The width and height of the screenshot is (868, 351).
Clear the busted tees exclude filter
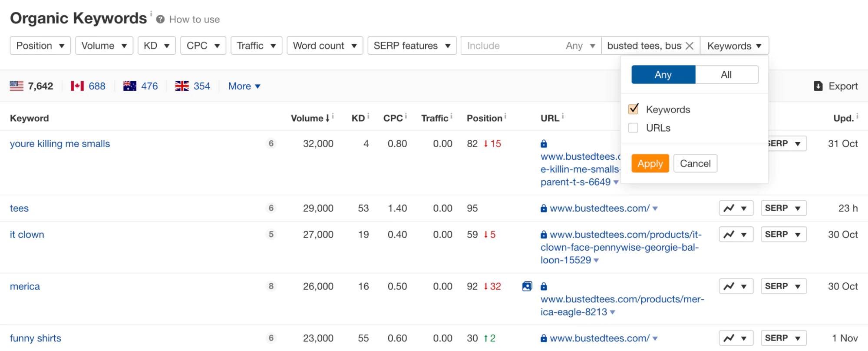point(689,46)
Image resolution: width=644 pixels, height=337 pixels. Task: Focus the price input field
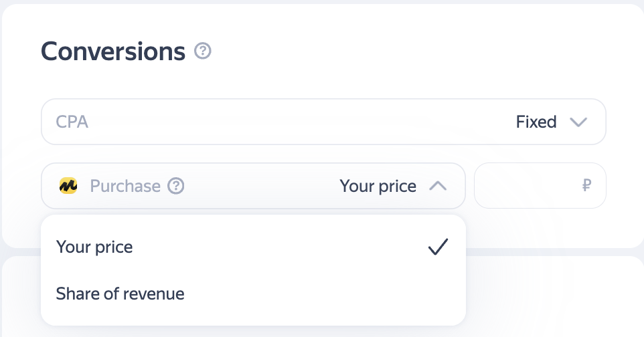coord(529,186)
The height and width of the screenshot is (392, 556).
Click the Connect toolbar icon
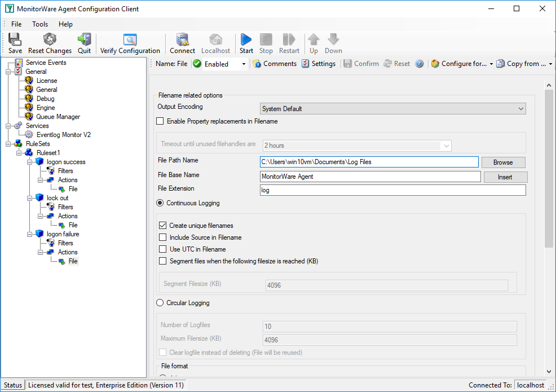182,39
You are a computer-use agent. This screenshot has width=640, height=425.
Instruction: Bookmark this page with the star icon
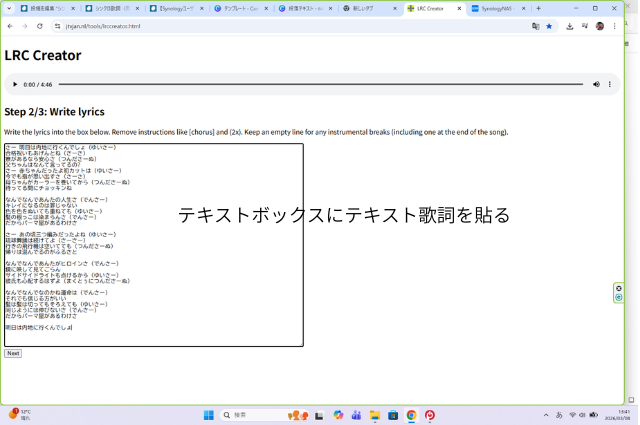point(549,26)
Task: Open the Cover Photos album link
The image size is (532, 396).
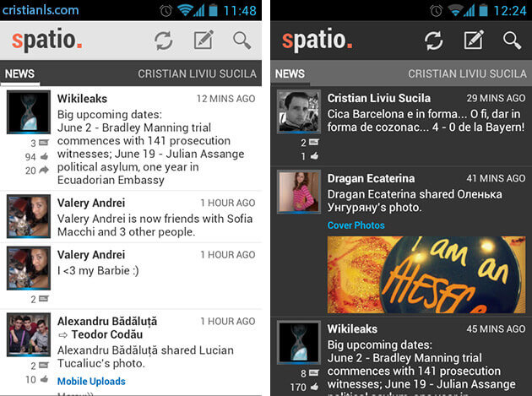Action: pyautogui.click(x=356, y=225)
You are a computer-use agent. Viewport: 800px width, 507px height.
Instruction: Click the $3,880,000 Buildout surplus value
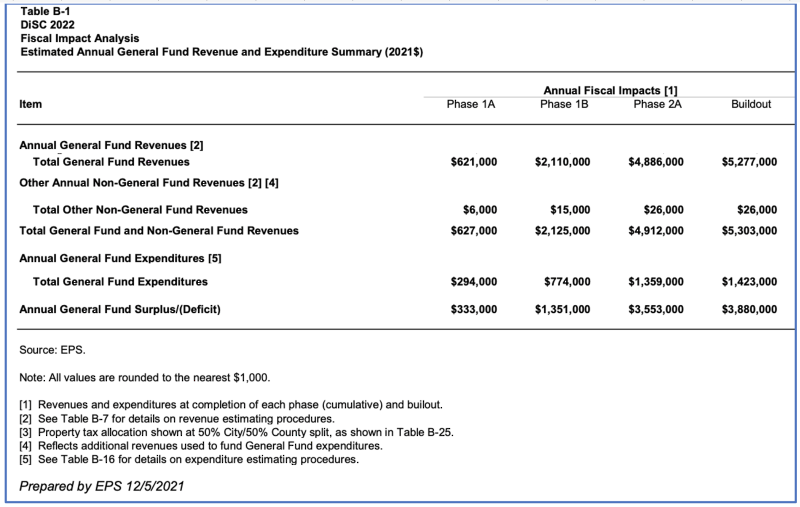tap(749, 310)
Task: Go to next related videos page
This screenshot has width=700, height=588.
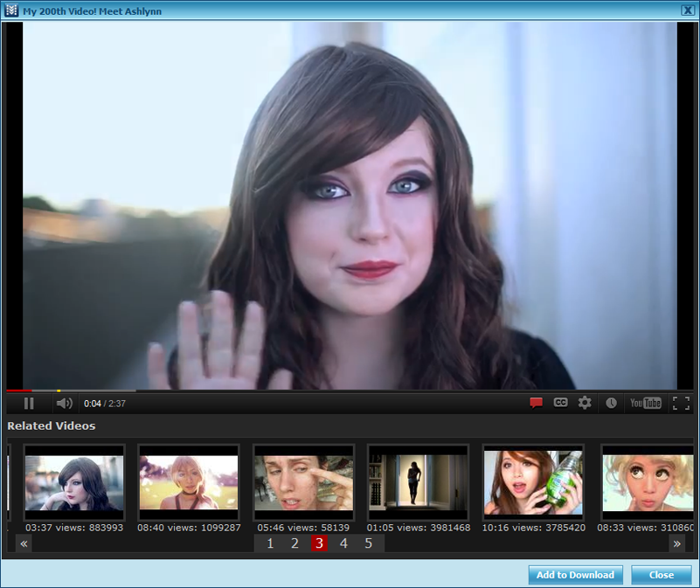Action: 676,543
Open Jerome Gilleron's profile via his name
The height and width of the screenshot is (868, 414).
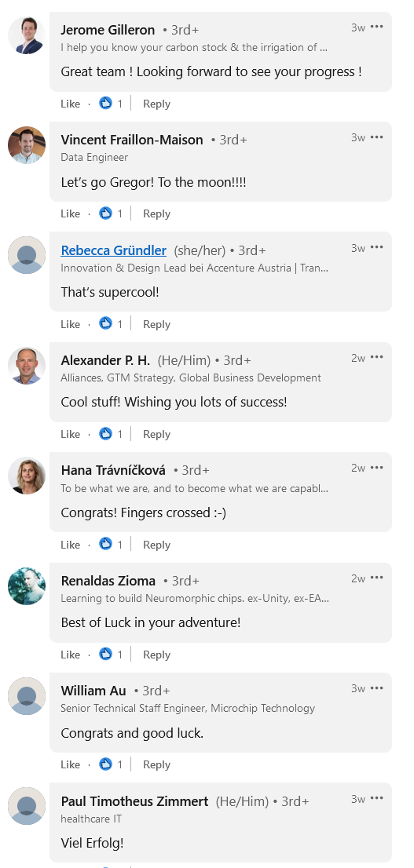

(WORK TASK)
Only the lines from the one with "The height and width of the screenshot is (392, 556)." through the end of the data, both ends included, should be written out exactly, and no pictures should appear.

(FINISHED EXERCISE)
The height and width of the screenshot is (392, 556).
Click the Connect toolbar icon
182,39
You are a computer-use agent. This screenshot has width=640, height=425.
Instruction: Bookmark this page with the star icon
point(549,26)
Task: Open the Cover Photos album link
The image size is (532, 396).
Action: pyautogui.click(x=356, y=225)
You are a computer-use agent. Viewport: 800px width, 507px height.
Instruction: Click the $3,880,000 Buildout surplus value
tap(749, 310)
Task: Go to next related videos page
This screenshot has width=700, height=588.
Action: 676,543
Open Jerome Gilleron's profile via his name
The height and width of the screenshot is (868, 414).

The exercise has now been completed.